Methods: In a randomized clinical trial, 60 patients undergoing heart surgery were randomly divided into two groups A and B. Chest physiotherapy was performed before and after surgery on group A patients however it was done on group B’s, only after surgery. Effects of preoperative pulmonary rehabilitation were compared between two groups, using spirometry and arterial blood gas (ABG).
Results: Thirty nine males (65%) and 21 females (35%) with mean age of 8.10 ± 9.56 were analyzed. The mean differences were statistically significant for predicted forced vital capacity (FVC) (CI 95%:1.3 to 8.7) and Predicted Peak Flow indices (PEF) (CI 95%: 1.9 to 9.4) of spirometry indicator, PCO2 index (of ABG parameter) (CI 95%: 1.4 to 8.9) and mean oxygen saturation (mean Spo2) (CI 95%: 0.6 to 1.7) of ABG index in two groups.

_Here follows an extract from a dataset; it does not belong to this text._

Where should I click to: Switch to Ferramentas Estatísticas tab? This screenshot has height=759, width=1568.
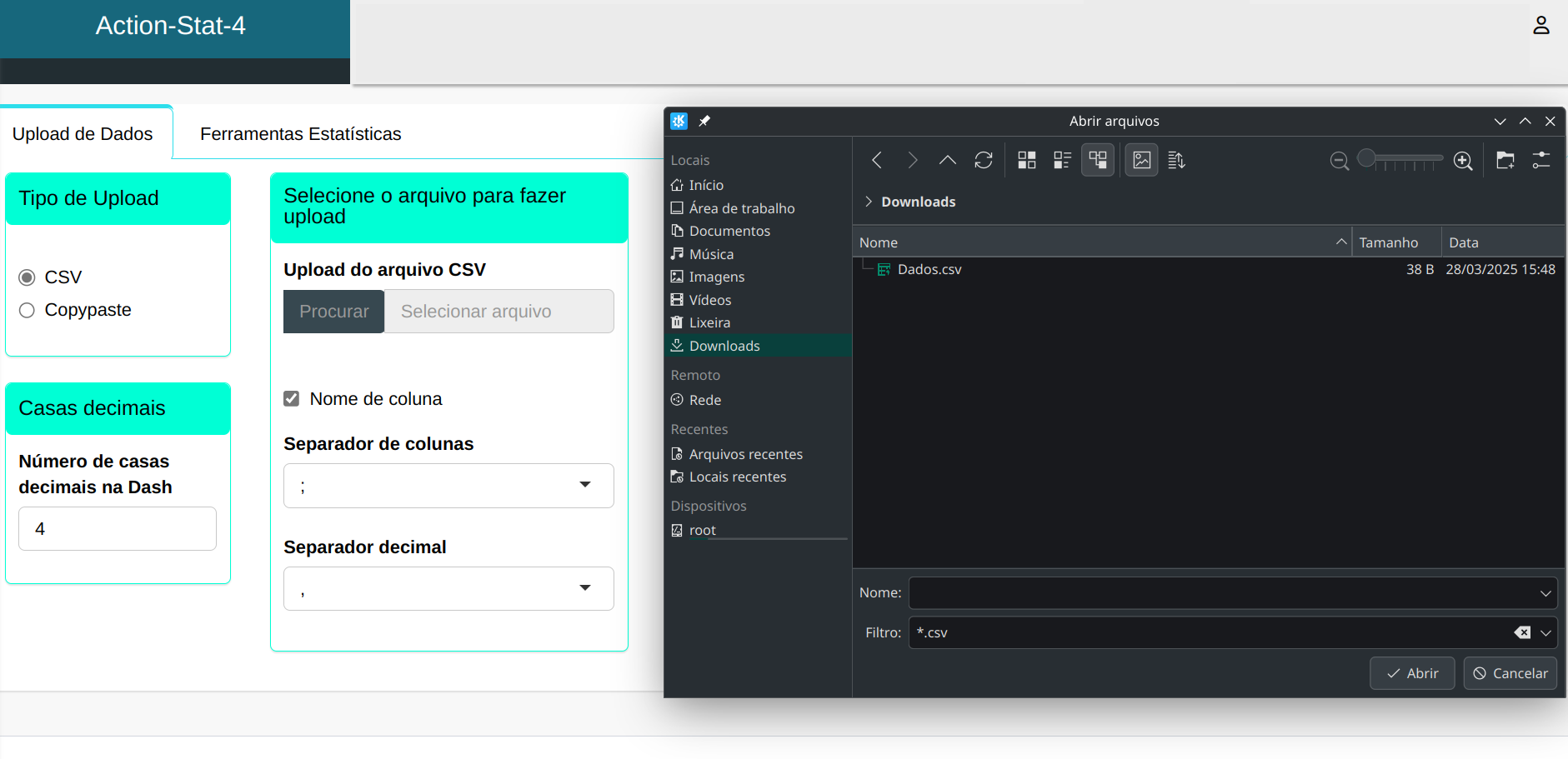click(x=300, y=134)
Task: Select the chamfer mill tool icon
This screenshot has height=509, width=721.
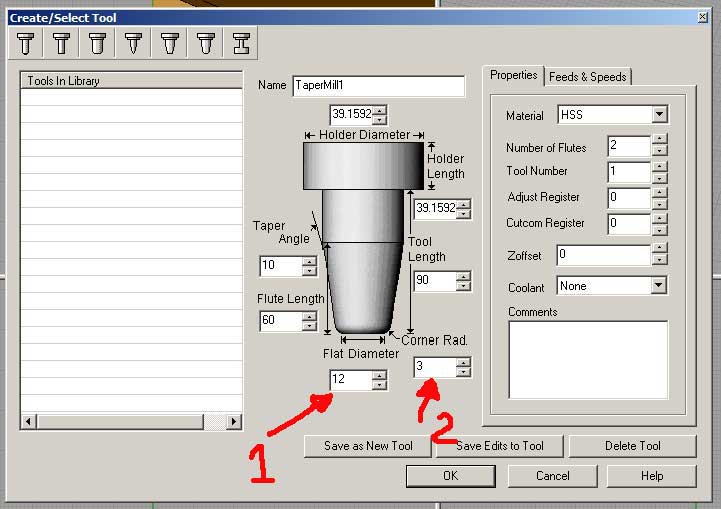Action: [x=170, y=43]
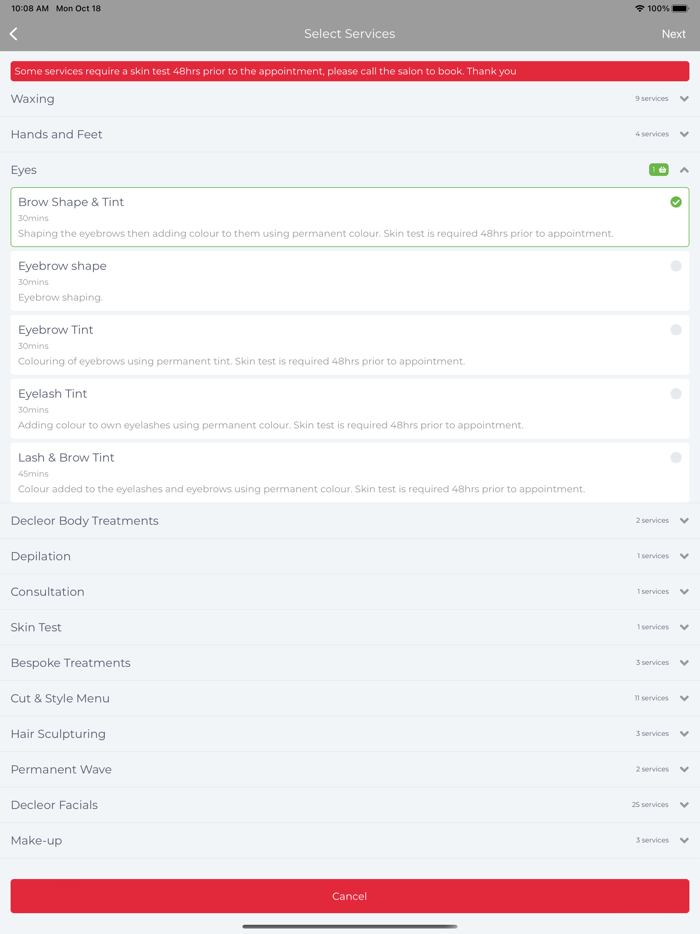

Conclusion: The performance of pulmonary rehabilitation program before surgery is recommended, as it may result in the reduction of complications of heart surgery
Keywords: Coronary Artery Bypass, Respiratory Rehabilitation, Arterial Blood Gas, Spirometry
Introduction
Coronary artery disease (CAD) was introduced as the most prevalent cause of mortality all over the world in 2009.1 In order to cope the disease, coronary artery bypass grafting (CABG) was introduced as a novel advanced treatment in which, the patient undergoes general anesthesia. Usually the surgeon carries out sternotomy procedure and then the patient is attached to a cardio-respiratory bypass machine.2 There is a high incidence of pulmonary complications (PC) after such surgeries.3 The global average prevalence of PC following CABG surgery was estimated to be 2-4% and the most common complications were reported as: atelectasis (27-95%), pleural effusion (16.6-88%) and phrenic nerve paralysis (30-75%).4 Probability of PC following the CABG is not clearly determined in Iran, however the incidence of PC following the general surgery has been reported as 50%, approximately.5,6 The PC after cardiac surgery leads to heavy socio-economic burdens such as prolonged hospitalization, ICU admission, enormous costs of treatment, loss of the work days and even death, if the patient is not properly managed.1 Several conventional techniques have been proposed in the control of lung function postoperative, including the mucus suction, airway positive pressure exercise, physical therapy, to name a few.5 At present, various thoracic cavity physiotherapy techniques are used in order to increase the respiratory volumes, improve oxygenation and decrease respiratory complications after CABG7; however, despite the common use of respiratory exercises in patients after CABG in different countries, there is still insufficient scientific evidence for their efficacy.8 Due to high prevalence of coronary diseases, their life-threatening nature, the need for surgical intervention in the majority of such patients and also the probability of high incidence of PC in patients undergoing such surgeries, it is absolutely necessary to evaluate the effect of respiratory rehabilitation on prevention of complications after surgery. In addition, the lack of sufficient information about the effect of preoperative rehabilitation on the rapid recovery and management of complications emphasizes the importance as well as necessity of such a study. The aim of this study was to survey the effect of preoperative respiratory rehabilitation in patients undergoing open cardiac surgery.
Materials and methods
Design
In this simple randomized clinical trial was performed blinding on Outcome measurements (spirometry and 6 MWT) assessor and statistician. The patients were asked to take part in the study after they received full explanations about the aim of study, random allocation to study groups and reassurance about the absence of any side effects. The patients were randomly assigned to the intervention (group 1) and control (group 2) groups. Collection of subjects lasted approximately 12 months. The reliability of the study was evaluated and confirmed by a physiotherapist and an evaluator who had been fully informed of the study by the researcher. The equipment used for the physiotherapy and evaluation of the respiratory function held the required standards for physiotherapy and was used under the direct supervision of the principal investigator in the present study.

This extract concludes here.